Saved entries:
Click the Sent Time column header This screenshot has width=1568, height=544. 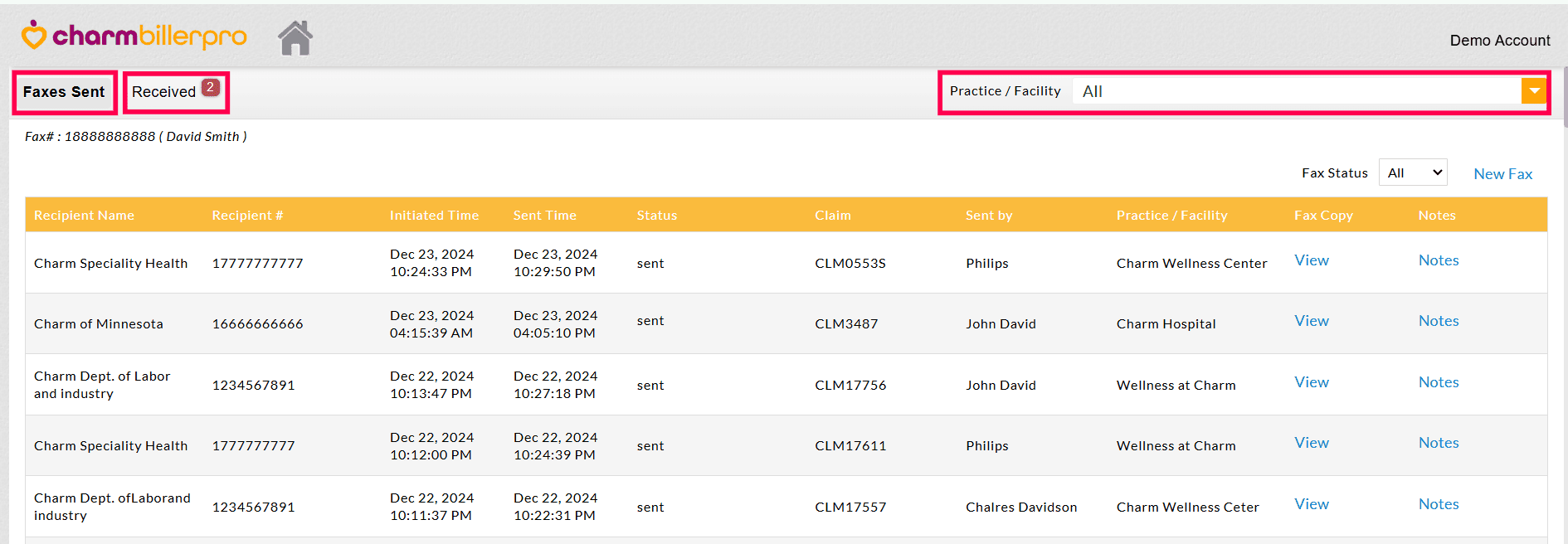pos(544,216)
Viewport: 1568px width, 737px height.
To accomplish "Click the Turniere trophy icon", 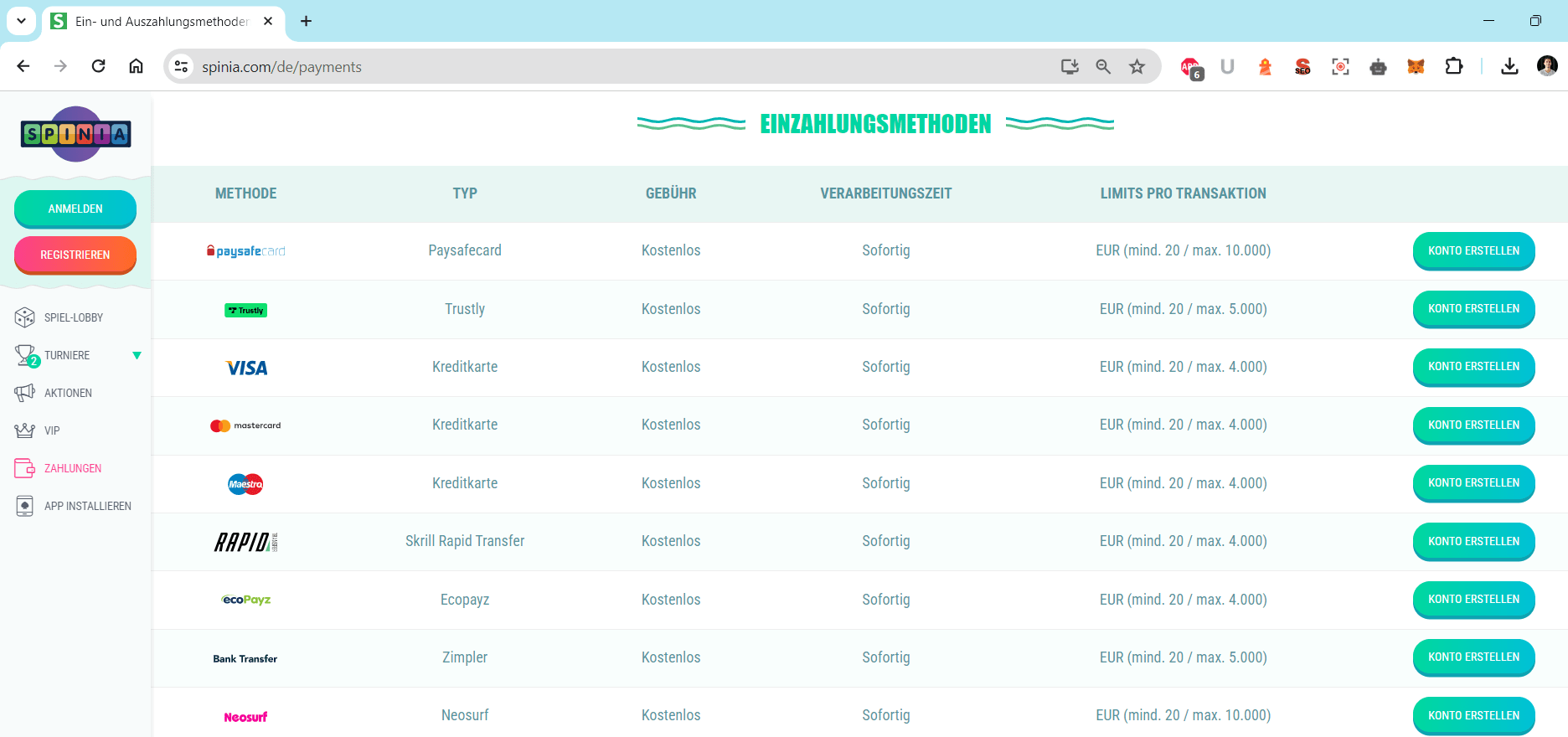I will [26, 355].

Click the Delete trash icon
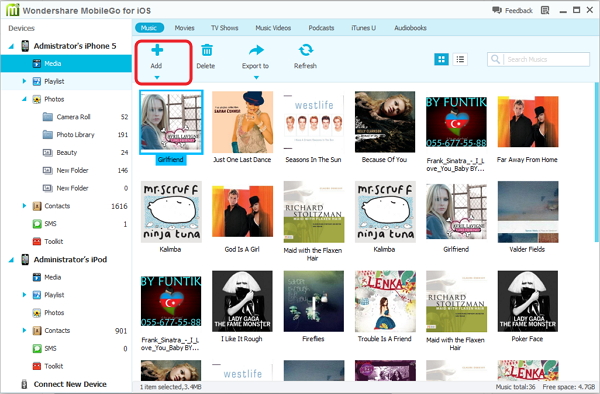tap(207, 50)
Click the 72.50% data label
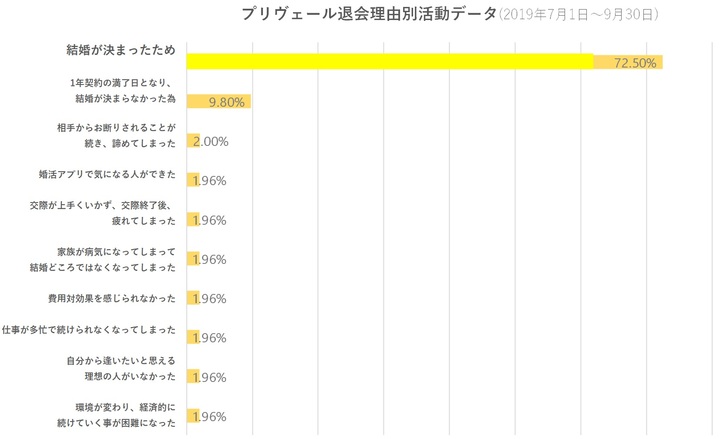Screen dimensions: 720x439 (x=634, y=62)
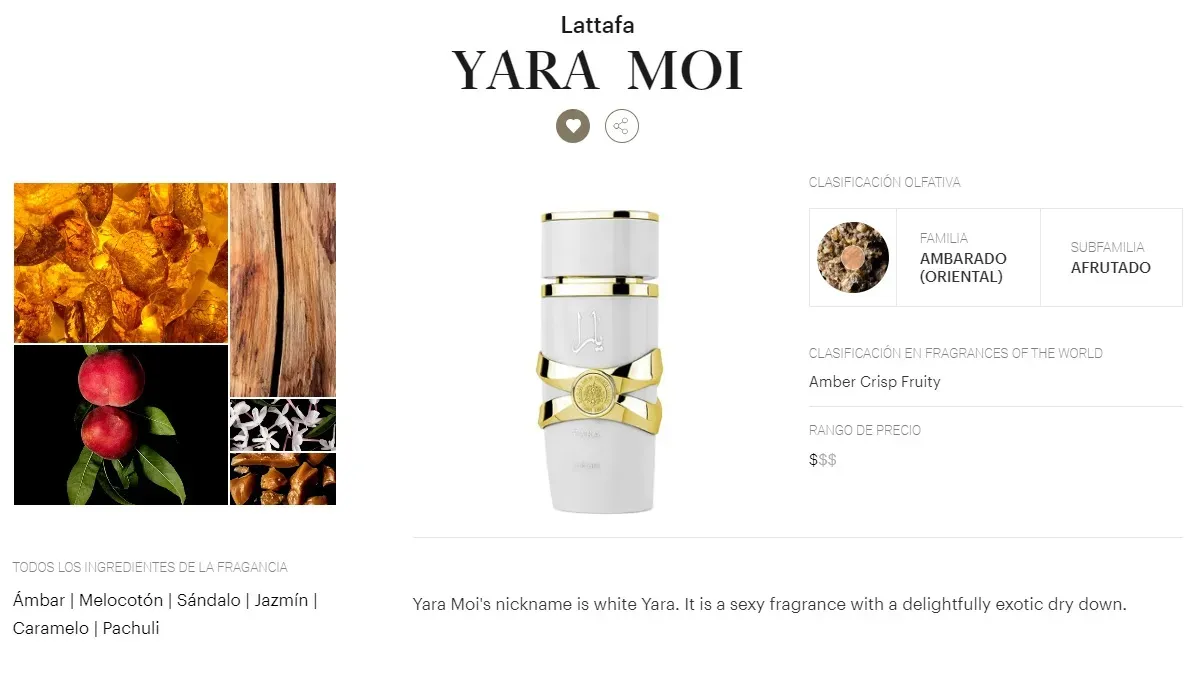Viewport: 1196px width, 681px height.
Task: Click the Amber Crisp Fruity classification
Action: tap(875, 382)
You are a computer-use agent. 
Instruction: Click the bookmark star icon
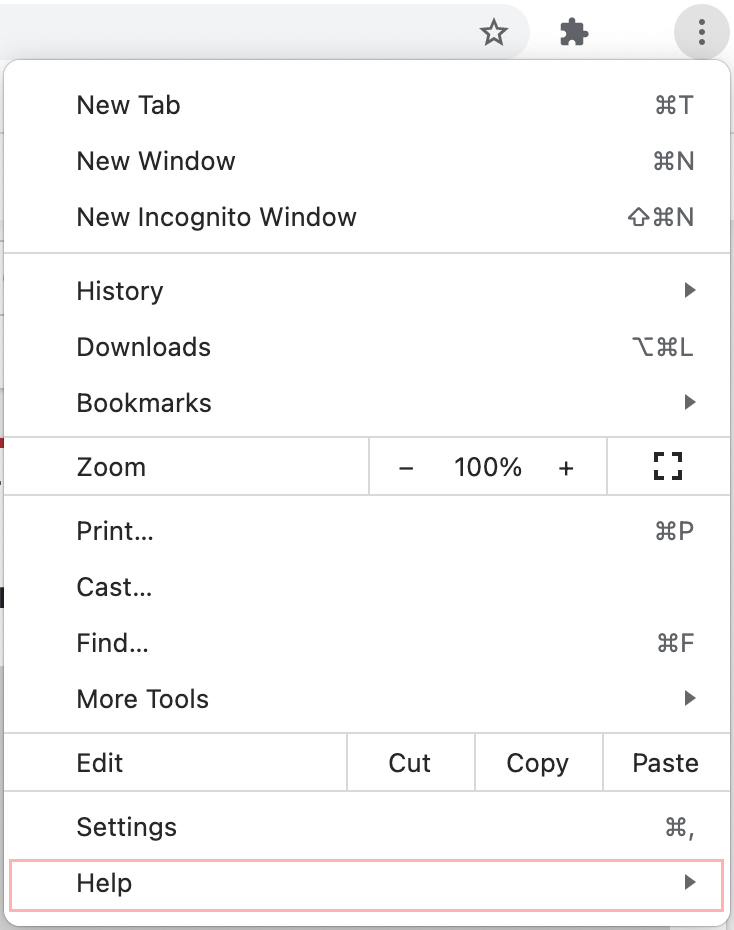pyautogui.click(x=494, y=34)
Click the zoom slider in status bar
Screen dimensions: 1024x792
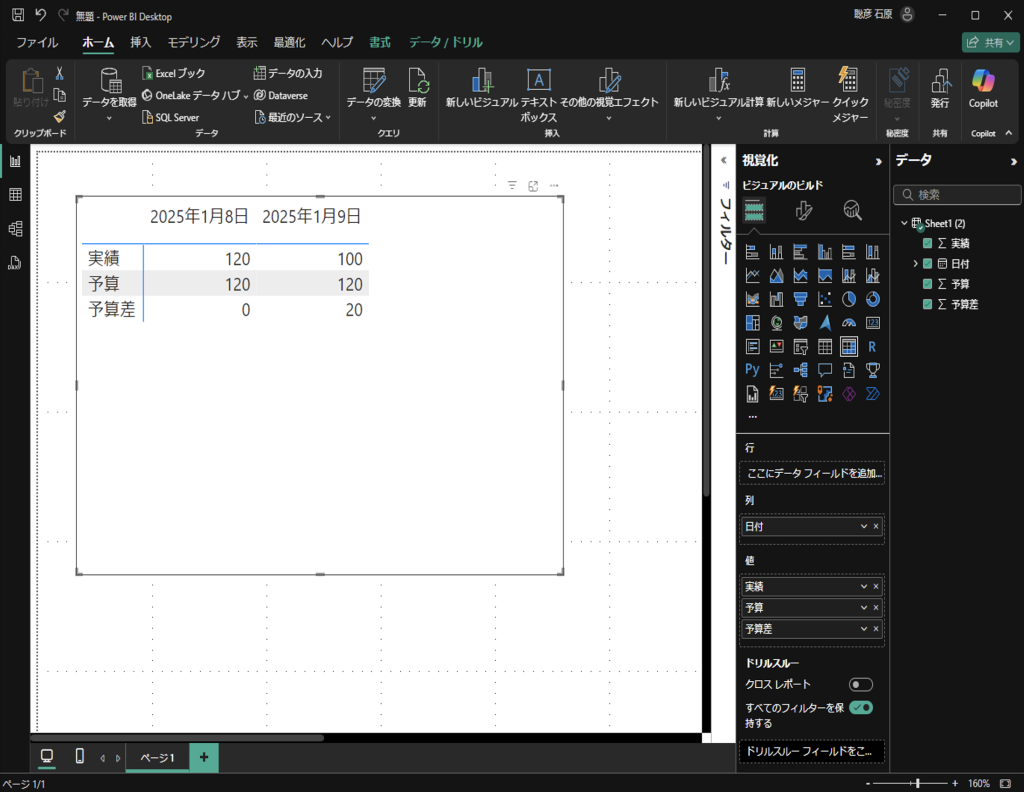[917, 783]
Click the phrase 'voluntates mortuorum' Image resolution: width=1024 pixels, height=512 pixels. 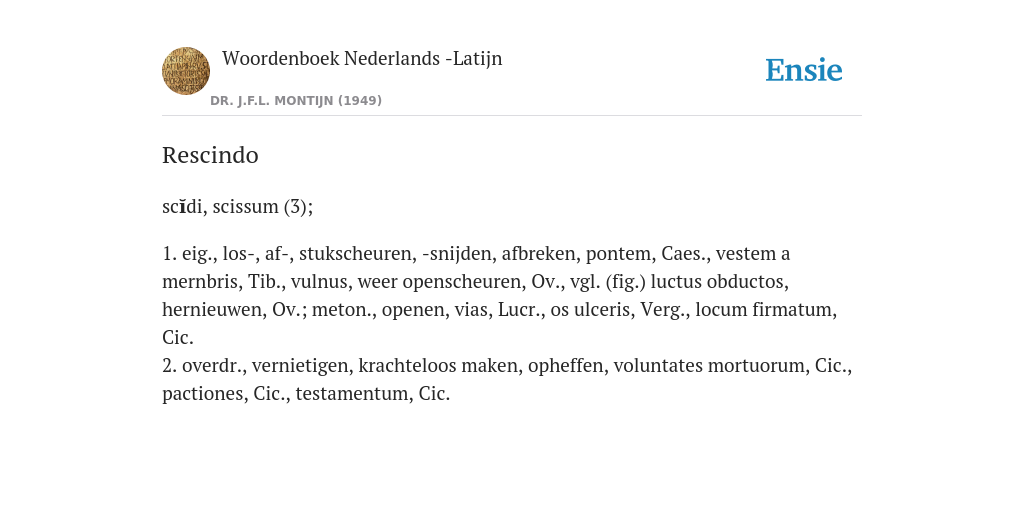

== The task ==
Reproduce the lines from the line with "Click the 72.50% data label" through the last line of the entries exactly, including both ends and excluding pictures.

== Task response ==
Click the 72.50% data label
Screen dimensions: 720x439 (x=634, y=62)
Viewport: 1196px width, 681px height.
Task: Click the Amber Crisp Fruity classification
Action: tap(875, 382)
You are a computer-use agent. 
Instruction: Click the bookmark star icon
pyautogui.click(x=494, y=34)
Click the zoom slider in status bar
Screen dimensions: 1024x792
[917, 783]
Click the phrase 'voluntates mortuorum' Image resolution: width=1024 pixels, height=512 pixels. 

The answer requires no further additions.